Pour l’amortisseur comme pour la fourche, BMC fait confiance à Fox. A l’avant, c’est la très légère F32 StepCast qui prend place, en version Performance Elite comme pour l’amortisseur. Cela signifie qu’à l’intérieur tout est identique aux modèles Factory haut de gamme mais qu’on n’a pas droit au traitement Kashima des plongeurs. Pas vraiment grave, sauf pour le prestige, même si vu le tarif on aurait pu imaginer avoir le top du top. On retrouve un double blocage des suspensions au guidon. Petite originalité : ce blocage est un DT Swiss, de conception assez ancienne, mais toujours très agréable à manipuler. Et surtout, il offre trois positions, dont une intermédiaire bien utile en côte et sur le plat roulant mais un peu chaotique, où une compression freinée mais pas complètement bloquée prend tout son sens.
A noter aussi qu’il y a un petit témoin de SAG au niveau de la biellette, bien pratique pour régler facilement sa suspension les premières fois. On apprécie aussi la présence d’une petite protection efficace pour protéger la biellette inférieure des impuretés. Après plusieurs mois, l’ensemble est resté propre et ce n’est pas trop difficile à nettoyer même s’il y a bien parfois quelques saletés qu’il faut aller décrocher avec un peu plus d’effort. Mais rien de dramatique.
Géométrie
La géométrie a été un des points les plus importants sur lesquels les concepteurs de cette nouvelle génération de BMC Fourstroke ont travaillé. Comme nous l’avons expliqué lors de la présentation du modèle, l’idée est à la fois de faire pivoter le corps du pilote vers l’avant et vers le bas pour obtenir une position XC plus agressive et le meilleur rendement possible, avec aussi un bassin bien vertical grâce à un tube de selle redressé… tout en gardant un comportement sain et incisif pour attaquer en descente grâce à la présence d’un angle de direction très ouvert et d’une tige de selle télescopique intégrée. Vaste programme, et nous verrons plus loin si le contrat est rempli.

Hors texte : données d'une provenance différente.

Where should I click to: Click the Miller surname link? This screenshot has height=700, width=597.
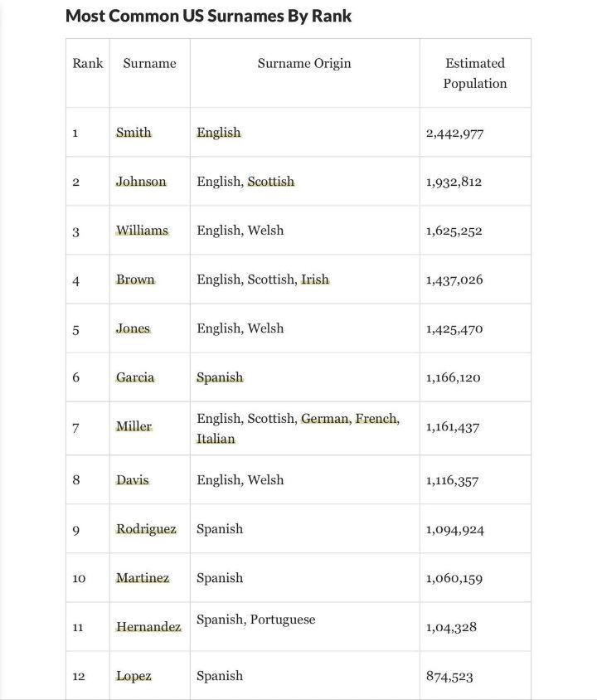tap(133, 426)
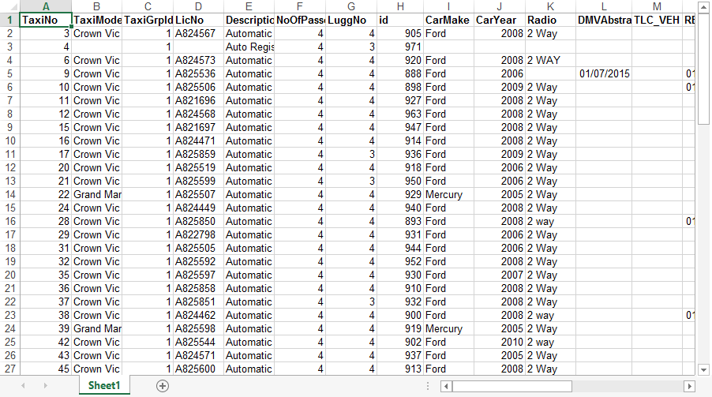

Au niveau des chiffres, cela se traduit par une douille de direction très courte, un reach allongé de 15mm en moyenne sur les différentes tailles, des potences plus courtes (signalons d’ailleurs qu’il s’agit d’un très beau modèle maison, au design épuré), une fourche à déport court, et des bases elles aussi raccourcies à 429mm (un chiffre record pour un full en 29″). Bref, quelque chose de bien dans la tendance, et même d’assez radical pour le segment. Pour vous donner une idée, c’est plus agressif que les Agonist et Speedfox pourtant plus orientés All-Mountain !
Equipements, versions et tarifs
Pour 2020, le châssis n’a pas changé, les suspensions et les roues DT Swiss 1501 non plus. Bref, les fondamentaux qui peuvent influencer le comportement du vélo sont inchangés. Mais BMC a décidé de ne plus mettre que du Sram sur toute sa gamme Fourstroke. Exit donc le Shimano XTR de notre version 2019 de test, et nous ne nous étendrons donc pas beaucoup plus sur les performances du groupe, dont vous pouvez retrouver un test complet ici.
La gamme 2020 se résume à trois modèles, plus le cadre seul. Il y a le One qui ose la peinture dorée pour le haut de gamme, monté en Sram XX1 Eagle AXS, freins Sram Level Ultimate et roues carbone DT Swiss XRC 1200 Spline en 25mm de large. Vient ensuite le Two qui mixe Sram GX et XX1 Eagle avec un pédalier carbone, ainsi que des roues DT Swiss 1501 en alu. C’est celui qui se rapproche le plus de notre modèle d’essai. Et enfin le Three qui joue le rôle de modèle d’accès avec un groupe Sram NX Eagle et des roues maison à moyeu Shimano Deore.
Et les prix ? Vous voulez vraiment qu’on en parle ? Parce que, autant vous prévenir, ça risque de tendre un peu l’atmosphère alors que jusqu’ici tout semblait vraiment rose. Bon, allons-y : le Three est facturé 4999€ malgré son montage un peu juste sur papier par rapport au châssis, le Two est à 6999€ et le One à 9999€. Finalement, c’est le One qui s’en sort le mieux par rapport à la concurrence dans les versions très haut de gamme. Ainsi, à titre d’exemple, Scott sort un Spark RC Team Issue avec dérailleur Sram AXS à 4999€ et un RC World Cup doté de roues carbone à 5999€. Même Specialized fait mieux (de peu) en rapport prix/équipement avec son Epic, et ne parlons même pas de marques comme de vente directe comme Rose dont le Thrill Hill sort à 6999€ en AXS et roues DT carbone, et dès 2599€ avec un montage similaire au BMC Fourstroke 01 Three. Bon, ok, aucun d’eux n’a une belle tige de selle télescopique intégrée, mais tout de même. Signalons aussi la disponibilité en cadre seul à 3999€.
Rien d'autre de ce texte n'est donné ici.